Green building is becoming an increasingly popular movement within construction circles across the world and for good reason. The low impact, energy saving approach to construction is fast becoming a staple requirement for both commercial and residential property owners both locally and abroad. Developments like the new FNB building on the foreshore in Cape Town, Portside, which has been awarded a 5 star energy rating by the Green Building Council of South Africa, are growing in popularity not only because of their environmentally friendly design but also because its possible to match style with sustainability.
Here are a few of the green building trends for 2015:
The Use of Sustainable Building Materials
The construction of buildings consumes large volumes of resources, which is why integrating biodegradable, recycled and sustainable materials makes a big difference.
Biodegradable materials such as natural paints, eliminate indoor pollution and decompose naturally without contaminating the earth.
Green construction materials are also great alternatives to prevent exhausting already depleted natural resources. Take, for example, steel beams that are made from recycled metal. Aside from eliminating the need to use trees for beams, recycled steel offers more resistance to severe weather conditions.

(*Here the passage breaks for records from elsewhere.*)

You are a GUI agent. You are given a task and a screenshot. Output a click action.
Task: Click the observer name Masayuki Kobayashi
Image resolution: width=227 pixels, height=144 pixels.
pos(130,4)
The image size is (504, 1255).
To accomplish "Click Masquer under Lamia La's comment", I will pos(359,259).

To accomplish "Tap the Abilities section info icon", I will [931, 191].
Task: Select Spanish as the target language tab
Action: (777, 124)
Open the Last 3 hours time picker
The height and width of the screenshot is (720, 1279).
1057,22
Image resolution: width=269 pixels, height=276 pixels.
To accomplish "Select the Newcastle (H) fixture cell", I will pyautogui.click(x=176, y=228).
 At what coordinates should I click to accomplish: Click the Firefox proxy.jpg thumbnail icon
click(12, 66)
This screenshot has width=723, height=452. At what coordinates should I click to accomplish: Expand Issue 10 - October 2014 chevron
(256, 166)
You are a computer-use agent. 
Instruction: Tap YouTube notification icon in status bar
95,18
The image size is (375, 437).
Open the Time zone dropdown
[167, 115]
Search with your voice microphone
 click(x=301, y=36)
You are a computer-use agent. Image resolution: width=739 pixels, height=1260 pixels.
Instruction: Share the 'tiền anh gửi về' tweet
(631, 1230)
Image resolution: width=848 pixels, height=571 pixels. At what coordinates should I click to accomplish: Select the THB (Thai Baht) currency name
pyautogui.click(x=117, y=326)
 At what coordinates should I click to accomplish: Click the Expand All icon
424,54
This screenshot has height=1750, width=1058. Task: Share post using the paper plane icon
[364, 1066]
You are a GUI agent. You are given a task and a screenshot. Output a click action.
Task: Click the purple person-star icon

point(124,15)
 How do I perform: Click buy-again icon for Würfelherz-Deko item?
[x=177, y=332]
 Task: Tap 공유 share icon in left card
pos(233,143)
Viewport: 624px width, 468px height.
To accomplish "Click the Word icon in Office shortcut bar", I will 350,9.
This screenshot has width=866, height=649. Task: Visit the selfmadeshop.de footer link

Cross Ventilation in Green Architecture
In some cases, simply adjusting a building’s design can save on energy use and benefit occupants by taking advantage of on-site light and air. One of the growing trends for use in high-rise flats is Lumiventt Technology. This green architecture design allows the free flow of natural light and air into the building by incorporating a three-story high garden atria every five floors that vents at both sides of the building, facilitating the natural flow of air within a building.
Zero energy buildings are specially designed and engineered to rely on renewable sources of energy, such as solar and wind power, allowing them to operate off the grid.
A zero-energy design utilizes solar cells and panels, wind turbines, and biofuels, among others, to provide for the building’s electricity and HVAC needs. While zero-energy buildings are more expensive upfront, the long-term benefits of energy-saving and sustainable business practices are encouraging more developers to follow this direction.
Water reuse and supply technologies
With buildings using about 14% of all potable water on earth, every year, systems designed for water efficiency are targeted to lower water usage by about 15 %. Just as with net-zero energy buildings, there is growing innovation around the development of net-zero water use buildings. These include water-conservation fixtures to efficiently manage water consumption, rainwater harvesting and greywater reuse to make use of recycled water, and on-site sewage treatment to remove contaminants from wastewater.
Low-energy windows and smart glass
New materials are developed as smart, sustainable upgrades of traditional materials, as they effectively interact with the natural elements. A green version of windows, known as low-energy windows, are coated with metallic oxide to block the sun’s harsh rays during summer and keep the heat inside in the winter. This has a profound impact on the necessity of air-conditioning which in turn lowers the electricity usage.
A more advanced version of these windows, which has yet to be widely and commercially available, is ‘smart glass’, also known as electrochromic glass. Using a small amount of electricity, the smart glass charges ions to control the amount of light it reflects. In effect, this glass tints during the sun’s peak hours and returns to transparent at night.